Law of Large Numbers Explained to Kids

The Law of Large Numbers Explained to Kids






Let's go back to our 15 year-old student example. She knows that each time she asks her parents to go to movie theater, there is a 50% chance that they will say yes. Since she loves to go to movie theater, she asks her parents every day. Does that means that after two days she would have seen 1 movie? After 4 days, 2 movies? Maybe yes, but most surely no. 

In fact, the variable "YES" to the question "Can I go to movie Theater?" follows a bernouilli(0.5) distribution. After 4 days, the probability that she would have seen 0 movies is not 0. It is in fact roughly 5%. This is not big, but still there is a chance that she has to wait a couple of more days before seeing a movie. The chart below depicts the probability of no YES after 1, 2, 3, 4 ... 10 days.






However, we know that if she repeats the experiment every day, for an entire year, she will most likely have seen 180 movies during the year. This is the Law of Large Numbers.

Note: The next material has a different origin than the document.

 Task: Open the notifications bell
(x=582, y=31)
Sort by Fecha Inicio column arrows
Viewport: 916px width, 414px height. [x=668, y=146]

If you repeat the same experiment (asking for movie theater) a lot of times, the proportion of "YES" (the arithmetic mean) will tend to be exactly equal the the theoretical probability of having a "YES" upfront.

In the chart below, I depict the proportion of "YES" after 1, 2, 3, ... 365 days. We see that after a full year, the proportion of "YES" tends to be roughly 50%. However, if the experiment is repeated only a limited number of times, the proportion of "YES" can diverge significantly from 50%.